▸ **Work item**: After finding the line that holds "This screenshot has width=1029, height=736." below, set down that line and the rest through the final one exactly, leaving the pictures out.

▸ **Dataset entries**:
# # # #

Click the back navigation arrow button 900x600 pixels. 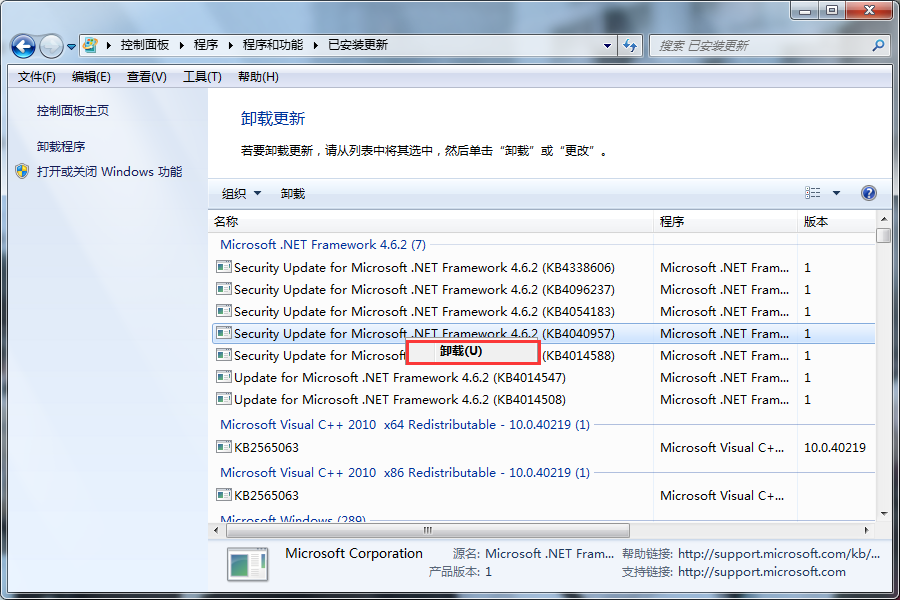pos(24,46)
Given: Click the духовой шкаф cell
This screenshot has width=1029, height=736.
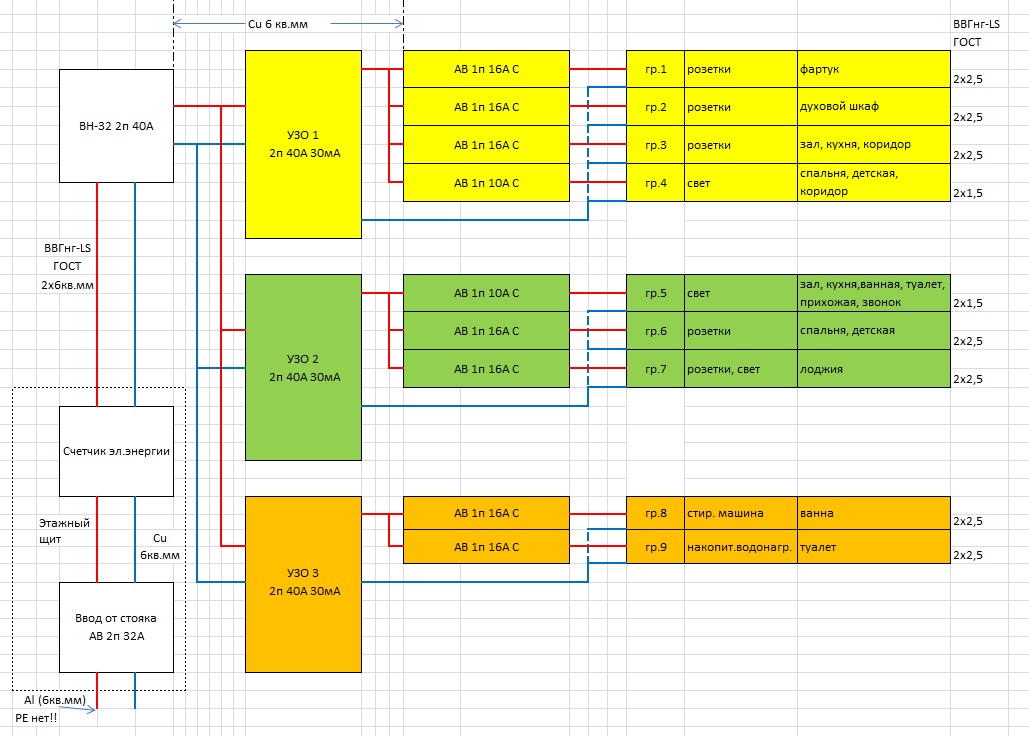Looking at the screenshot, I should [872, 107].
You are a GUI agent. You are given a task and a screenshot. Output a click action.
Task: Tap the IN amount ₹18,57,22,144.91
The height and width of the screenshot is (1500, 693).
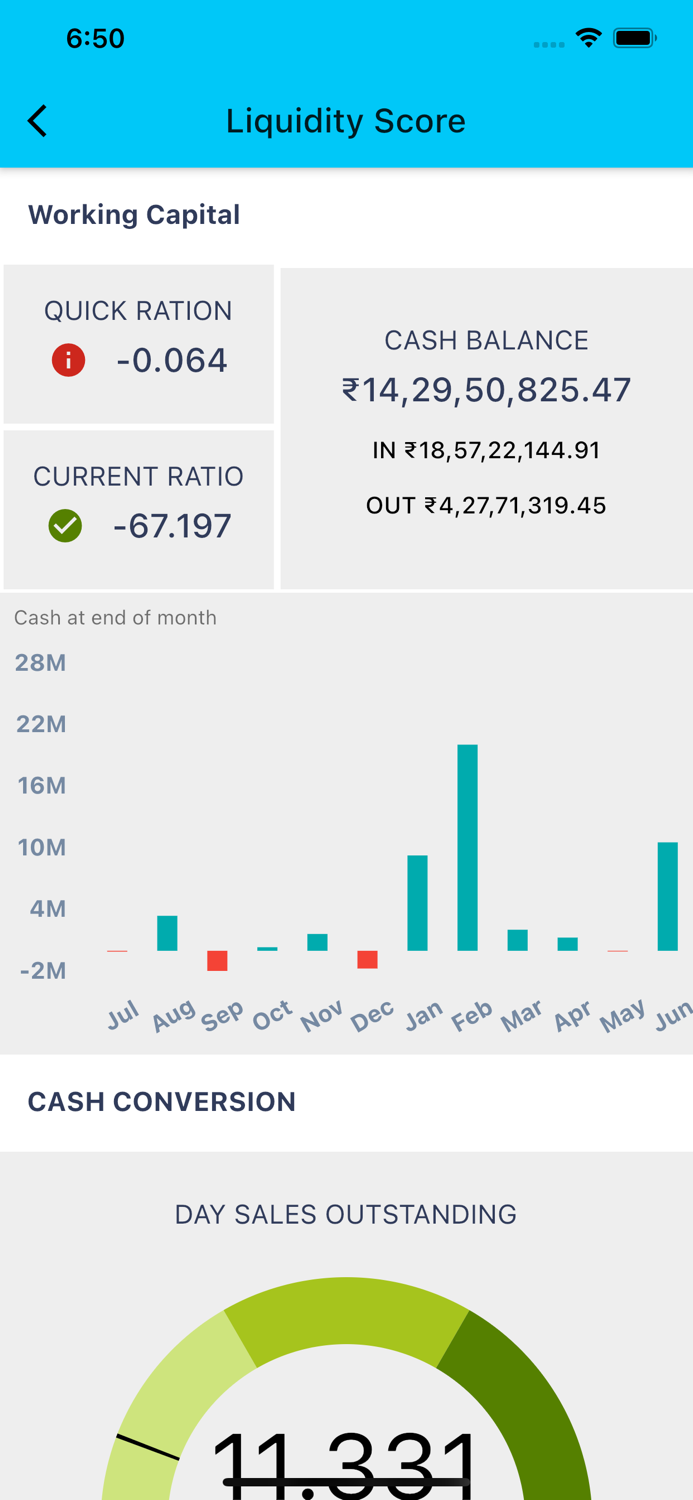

# # # #

▸ **Exercise response**:
This screenshot has width=1029, height=736.
Looking at the screenshot, I should [872, 107].
You are a GUI agent. You are given a task and a screenshot. Output a click action.
Task: Tap the IN amount ₹18,57,22,144.91
The height and width of the screenshot is (1500, 693).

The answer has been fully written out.